=== Verilen Görev ===
Belge bölümüne göre, 2020 yılı genelinde yüzde 91,1 olan dış ticaret haddi 2021 yılında hangi düzeye gerilemiştir?

### Belge Bölümü ###

2021 yılında GSYH verilerinde gözlenen önemli bir gelişme net ihracatın GSYH büyümesine katkısı ile ilgilidir. 2021 yılında net ihracatın (X-M) büyümeye katkısı, Ekim-Aralık döneminde 4,2 puan, yıl genelinde ise 4,9 puan olmuştur. TÜİK verilerine göre, cari ve sabit fiyatlarla net ihracat tutarları incelendiğinde bu ikisi arasında çok ciddi bir farklılaşma gözlenmektedir (Tablo:7). Bu durum, mal ve hizmet ihracat ve ithalatına uygulanan deflatörlerin önemli ölçüde farklılaşmasından kaynaklanmaktadır. 2021 yılı Ekim-Aralık ve yıl genelinde mal ve hizmet ihracatı zımni fiyat deflatöründeki yıllık artış, sırasıyla, yüzde 54,9 ve yüzde 41,2 olurken, mal ve hizmet ithalatı deflatörü yüzde 71,1 ve yüzde 54,5 oranında artış göstermiştir. Bu durum dış ticaret hadlerinde önemli bir bozulmaya neden olmuş ve geçen yılın Ekim-Aralık döneminde yüzde 95,2 olan dış ticaret hadlerinin, bu yılın aynı döneminde yüzde 86,2’ye gerilemesine neden olmuştur. 2020 yılı genelinde yüzde 91,1 olan dış ticaret haddi ise 2021 yılında yüzde 83,3’e gerilemiştir (Tablo:7 ve Grafik:5). 2021 Ekim-Aralık döneminde, cari fiyatlarla GSMH’nın yüzde 0,7’si kadar açık veren dış denge (X-M), 2009 fiyatlarıyla, GSYH’nın yüzde 3,1’i kadar fazla vermektedir. 2021 yılı genelinde de cari fiyatlarla GSYH’nın yüzde 0,4’ü kadar açık veren dış denge, sabit fiyatlarla yüzde 3,8 oranında fazla vermiştir. Sonuçta net ihracatın büyümeye katkısı 2021 yılı Ekim-Aralık döneminde 4,16 puana, yıl genelinde ise 4,86 puana yükselmektedir. 2021 yılında dış ticaret hadleri aleyhe dönmesine rağmen, sabit fiyatlarla mal ve hizmet ihracatının ithalatı karşılama oranı da önemli ölçüde yükselmekte ve GSYH büyümesini olumlu etkilemektedir.

### Sağlanan Veriler ###

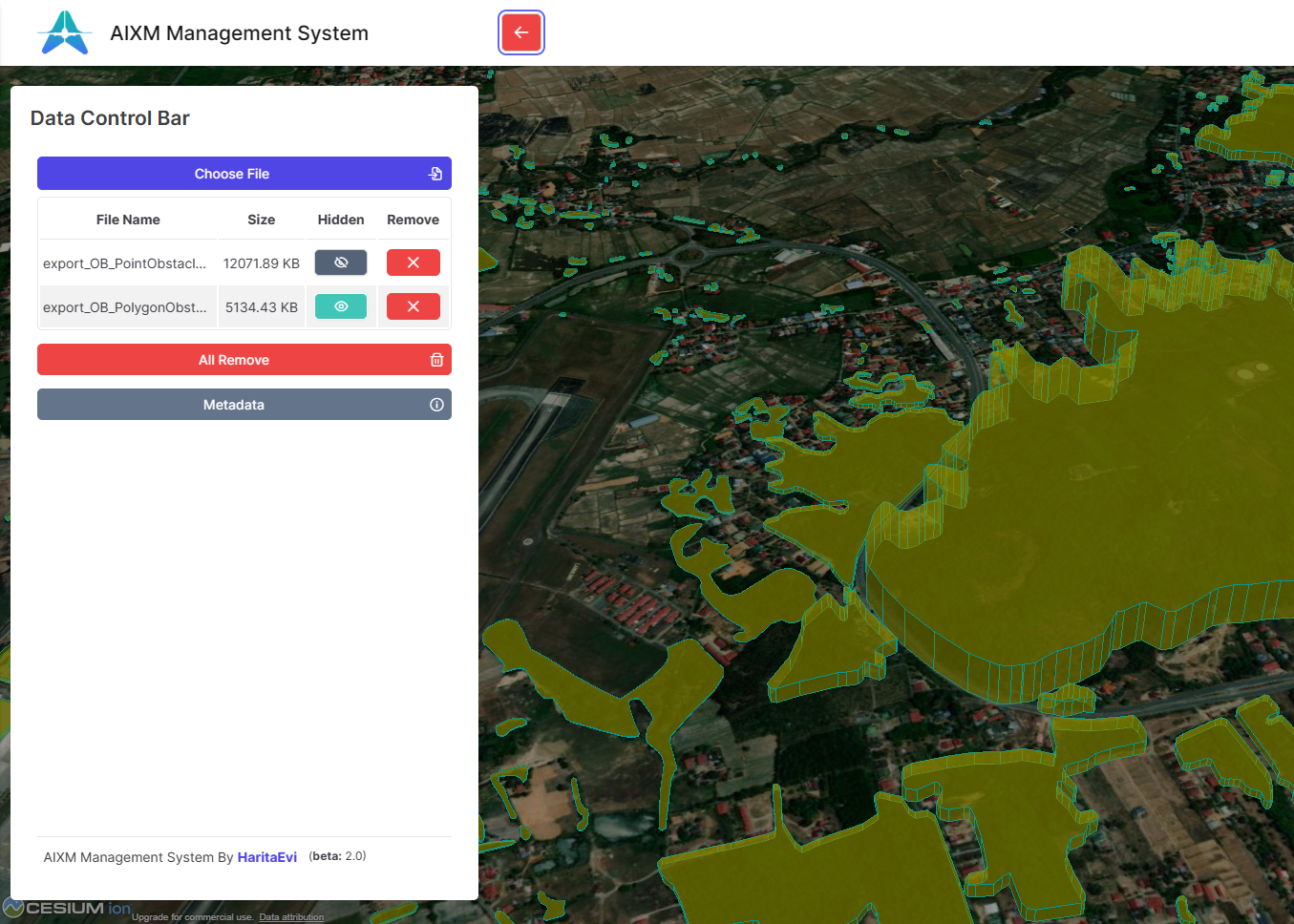
Task: Select the export_OB_PointObstacle file name
Action: click(124, 263)
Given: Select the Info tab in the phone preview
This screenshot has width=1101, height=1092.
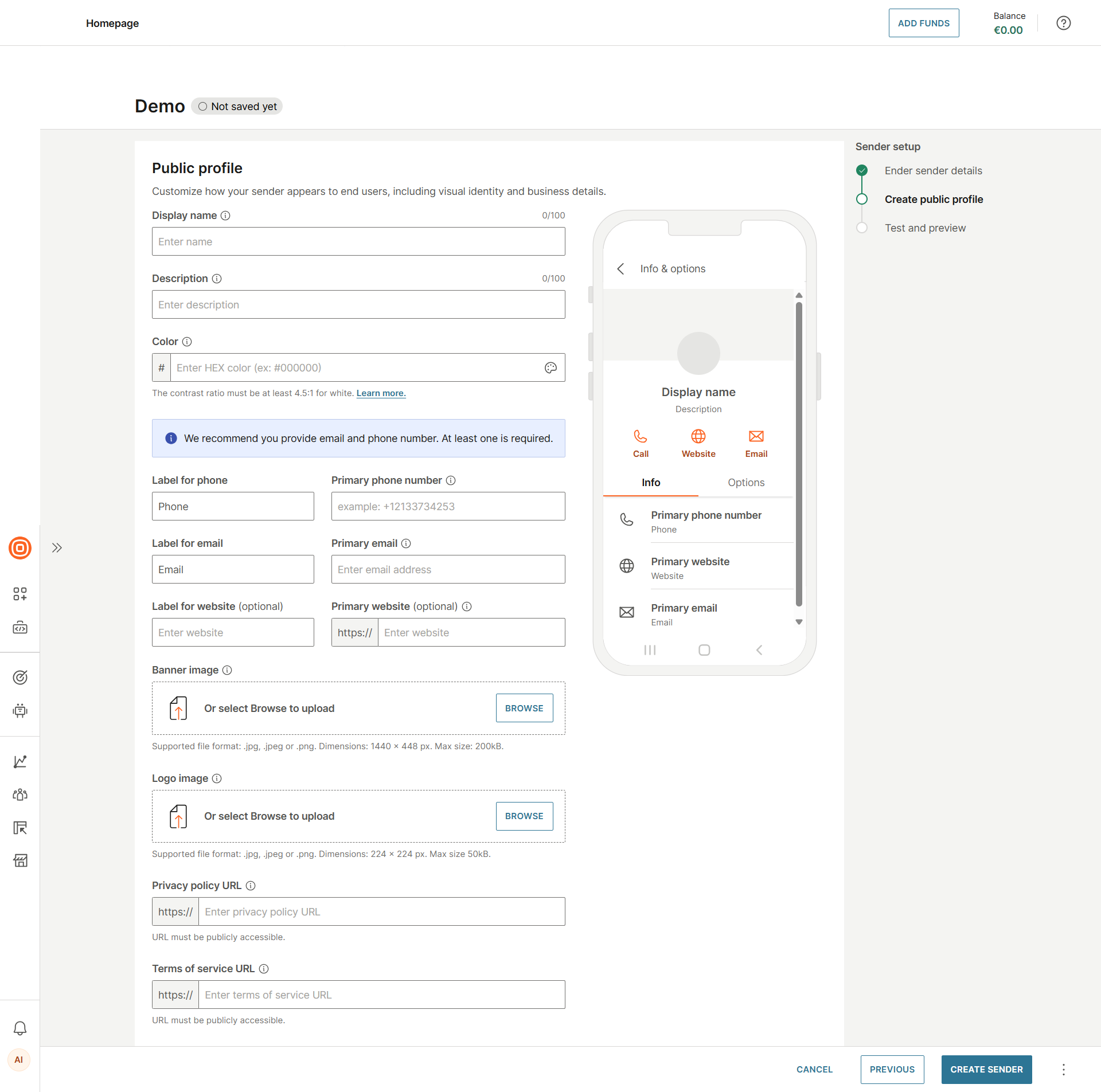Looking at the screenshot, I should point(650,482).
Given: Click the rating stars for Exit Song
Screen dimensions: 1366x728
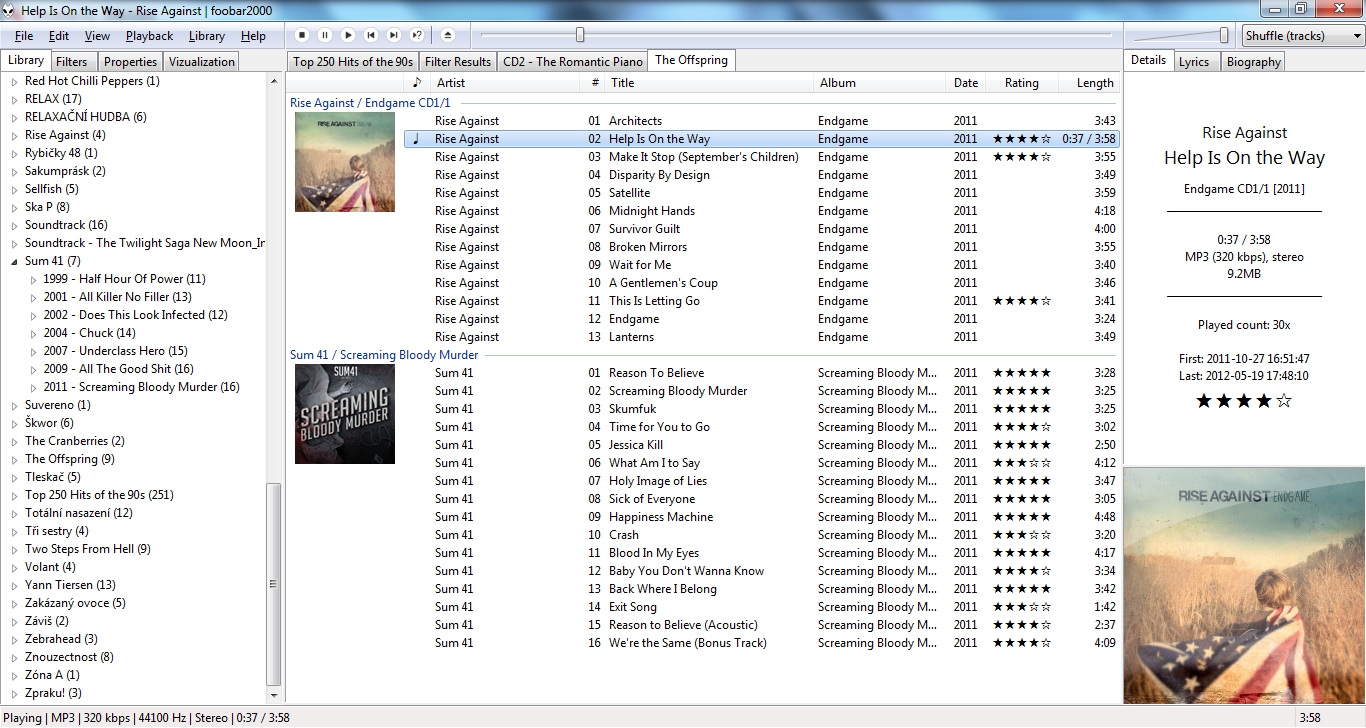Looking at the screenshot, I should (x=1021, y=607).
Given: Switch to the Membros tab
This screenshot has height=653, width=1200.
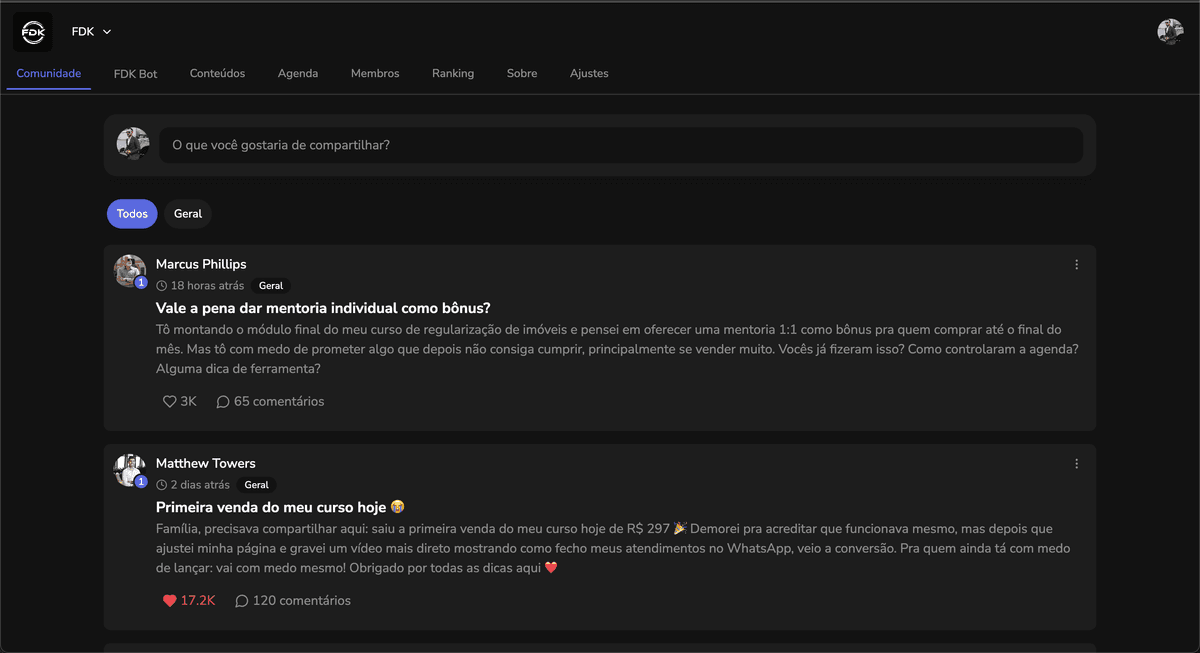Looking at the screenshot, I should coord(375,73).
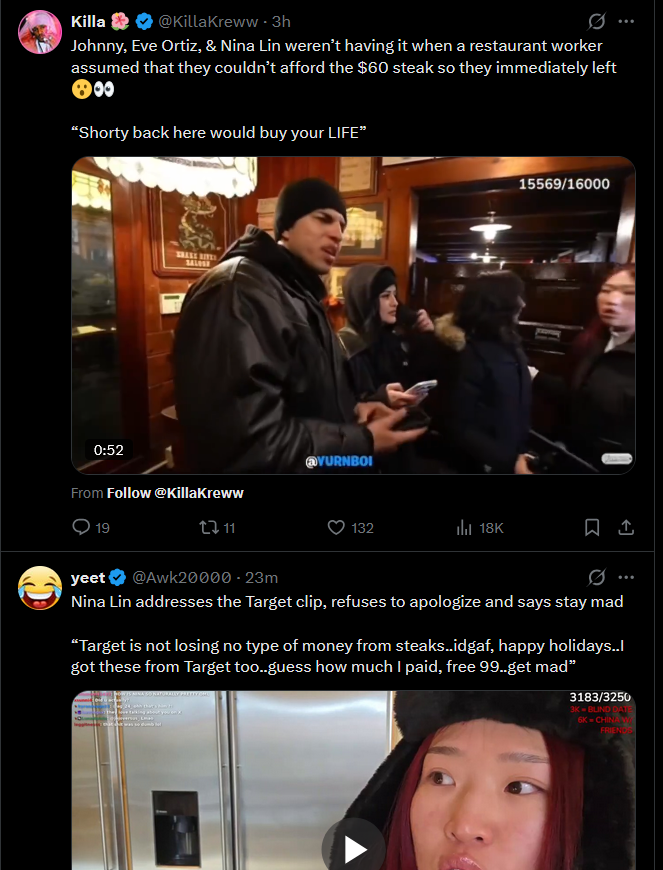Click the 3h timestamp on Killa's post

coord(281,22)
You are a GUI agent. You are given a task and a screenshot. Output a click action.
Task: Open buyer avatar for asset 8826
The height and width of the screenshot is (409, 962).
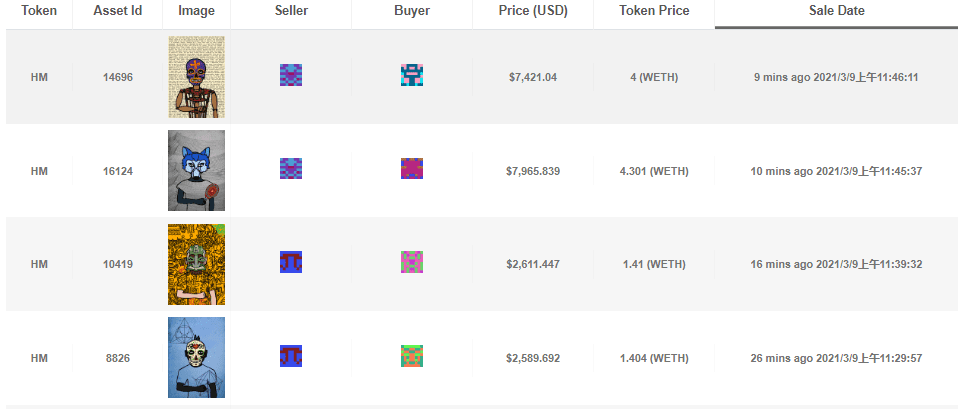412,356
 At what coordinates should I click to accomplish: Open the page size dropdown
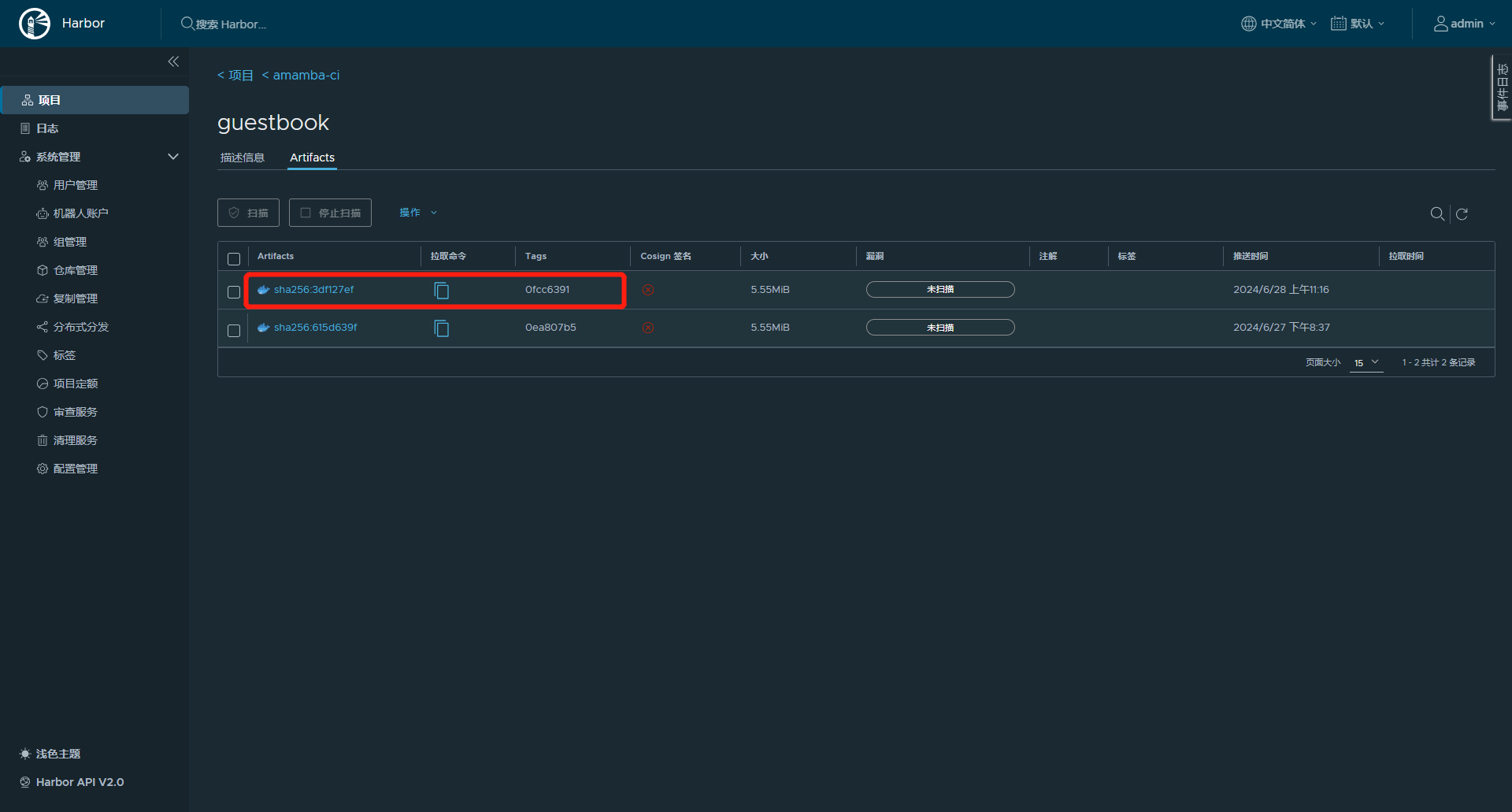click(1366, 362)
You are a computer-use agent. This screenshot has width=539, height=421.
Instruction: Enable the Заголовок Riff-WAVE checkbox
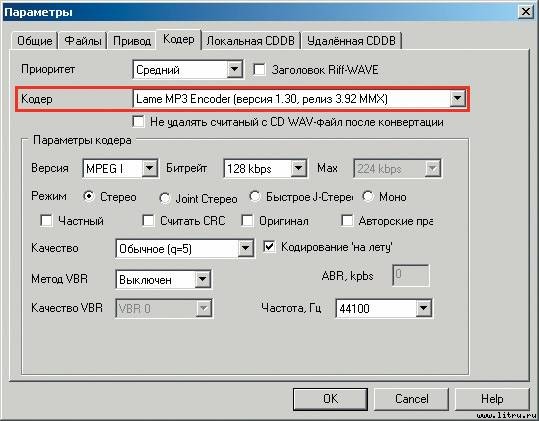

###

=== Tam Cevap ===
Dış ticaret haddi 2021 yılında yüzde 83,3'e gerilemiştir.